# What is required
The required output is all lines below that contain the word "Given".

# Materials provided
——

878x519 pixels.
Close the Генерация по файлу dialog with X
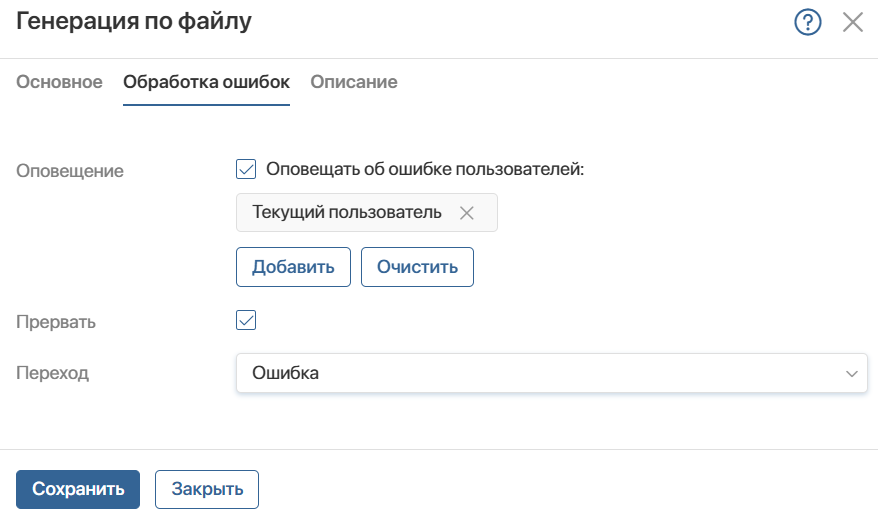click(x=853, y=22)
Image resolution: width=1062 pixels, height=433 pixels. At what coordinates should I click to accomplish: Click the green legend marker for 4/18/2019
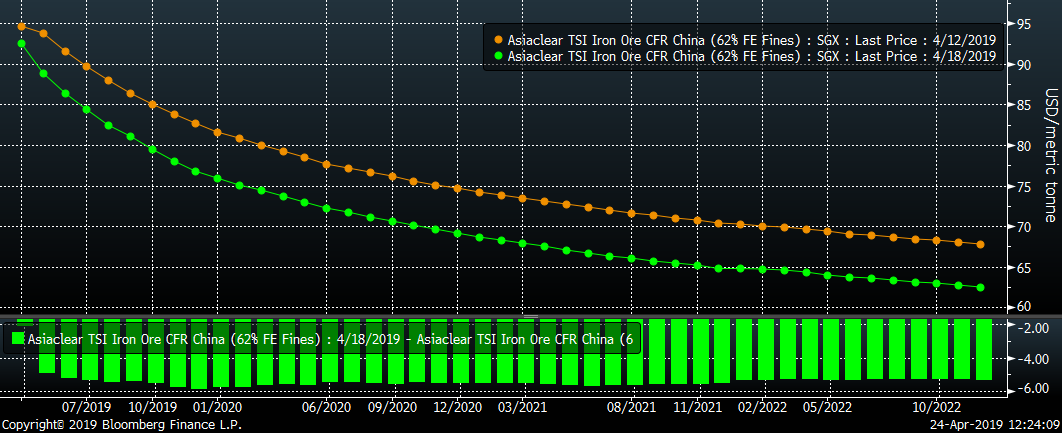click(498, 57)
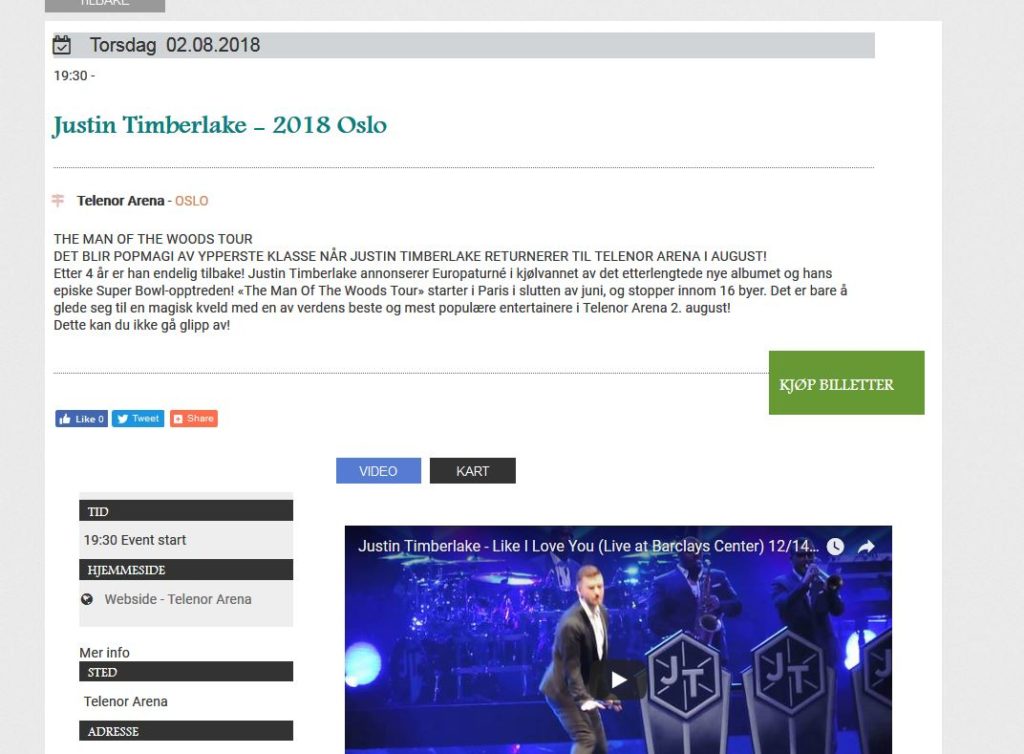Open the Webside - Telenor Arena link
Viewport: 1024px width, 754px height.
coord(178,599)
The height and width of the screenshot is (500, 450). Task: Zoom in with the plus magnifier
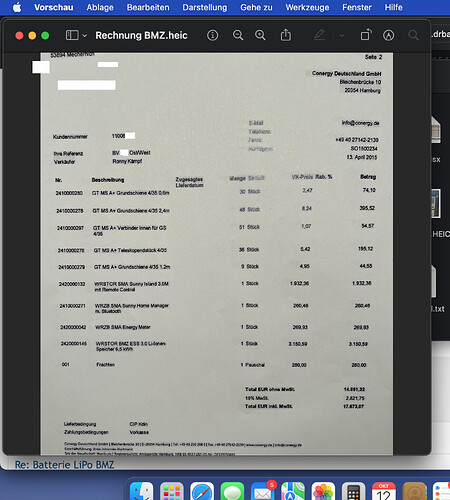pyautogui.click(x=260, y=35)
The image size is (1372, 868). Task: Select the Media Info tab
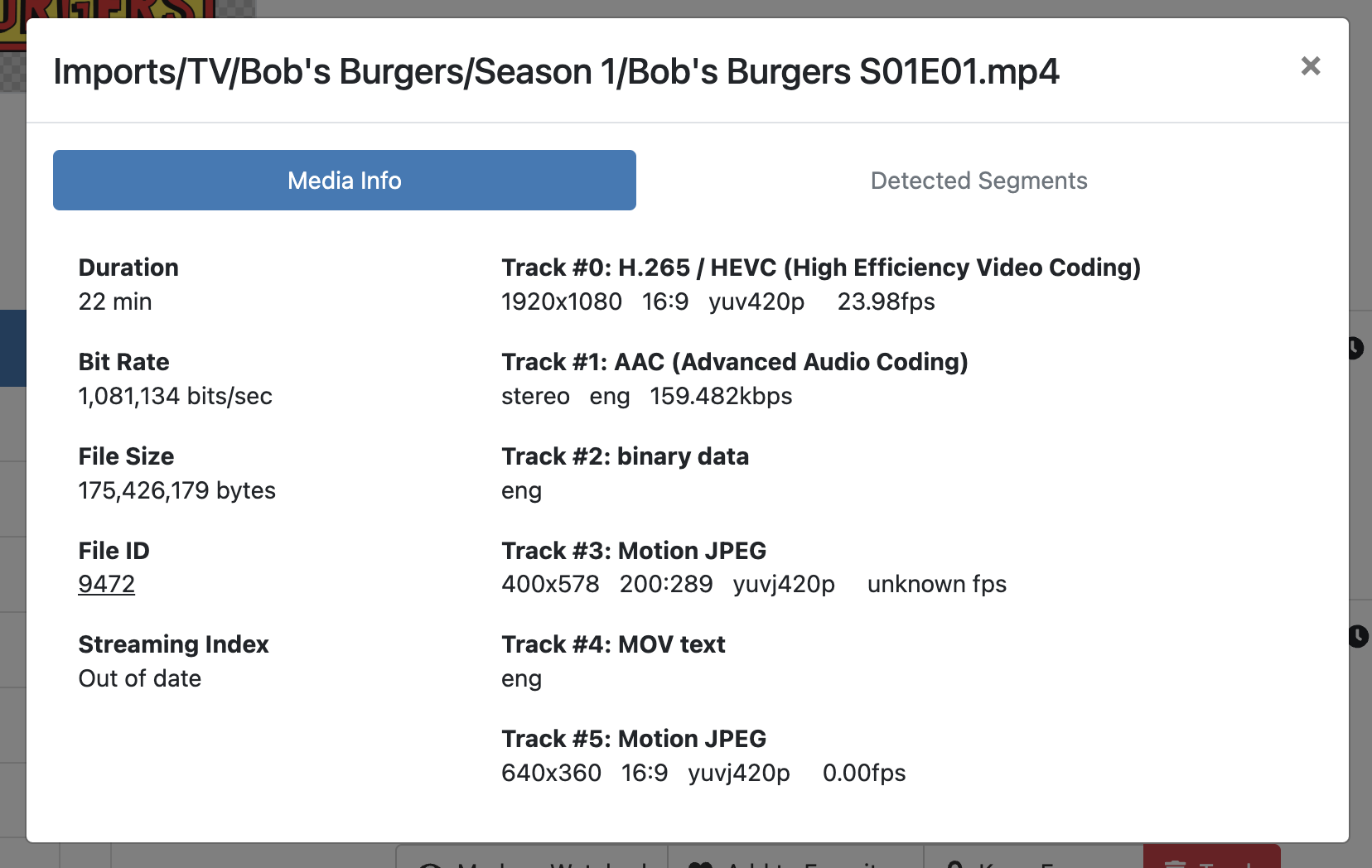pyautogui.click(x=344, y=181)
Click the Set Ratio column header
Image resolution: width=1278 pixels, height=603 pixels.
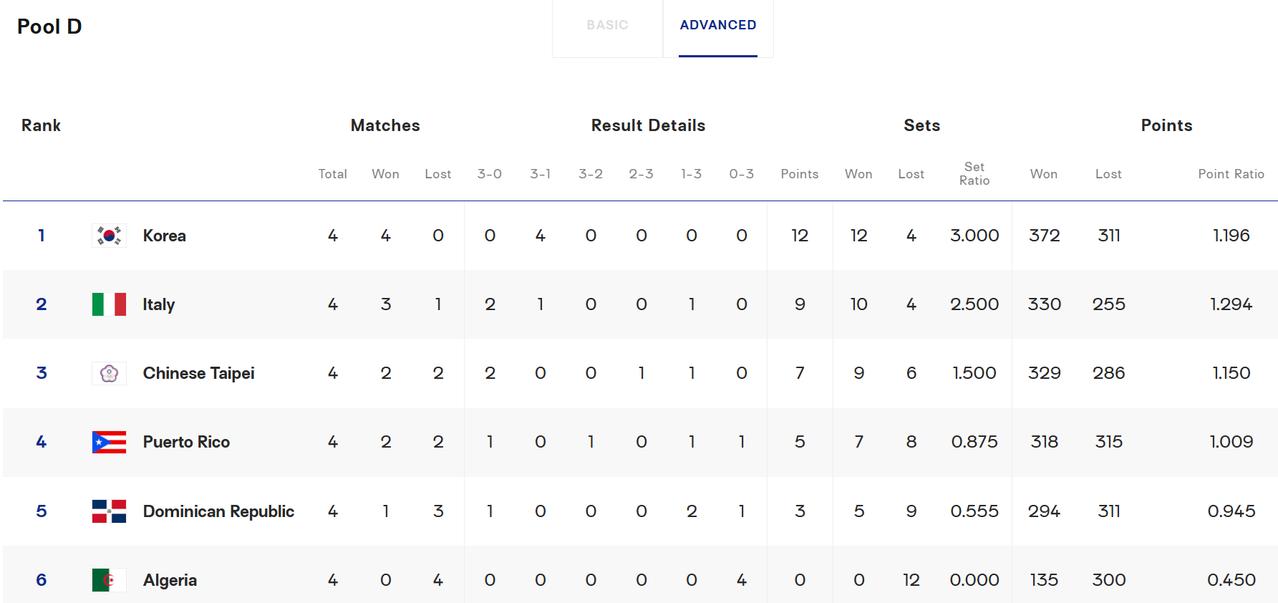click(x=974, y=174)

——

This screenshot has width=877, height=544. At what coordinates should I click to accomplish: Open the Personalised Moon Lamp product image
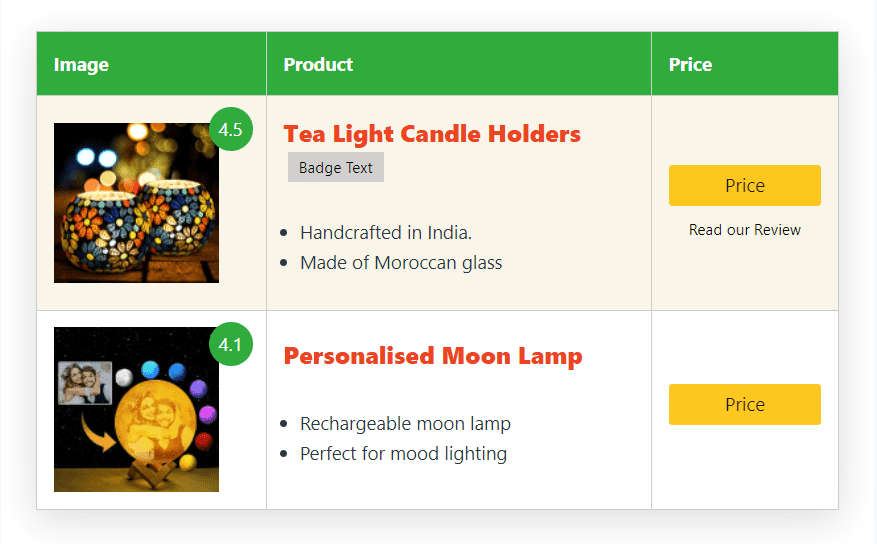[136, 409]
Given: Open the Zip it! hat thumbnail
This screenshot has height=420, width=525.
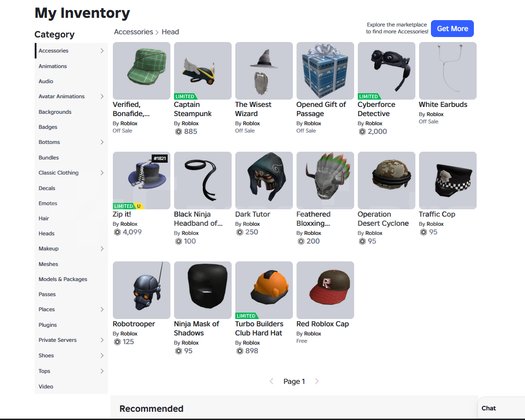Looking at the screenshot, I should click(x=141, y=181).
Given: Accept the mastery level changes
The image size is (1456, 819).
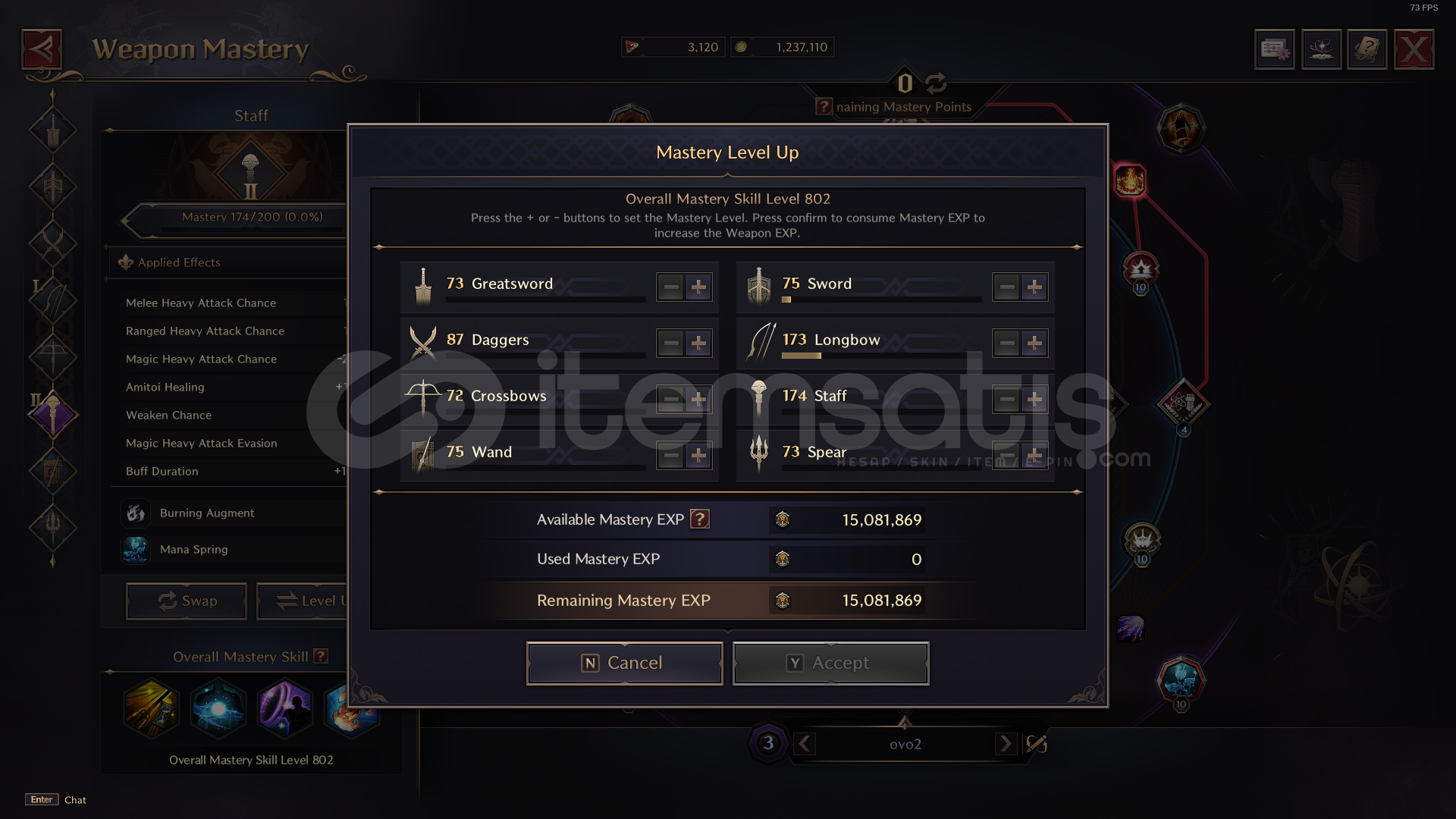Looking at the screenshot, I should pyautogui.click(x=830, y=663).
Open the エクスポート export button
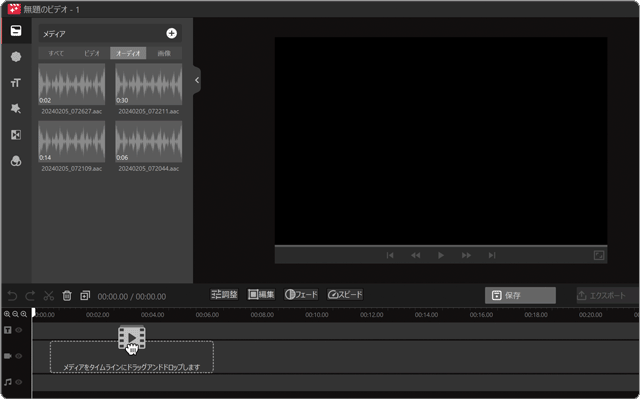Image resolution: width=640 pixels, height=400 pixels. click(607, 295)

——

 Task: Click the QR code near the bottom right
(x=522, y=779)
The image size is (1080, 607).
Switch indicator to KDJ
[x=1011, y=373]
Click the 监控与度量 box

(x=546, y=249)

——

# Task output
Given: Open the Zip it! hat thumbnail
Given: Accept the mastery level changes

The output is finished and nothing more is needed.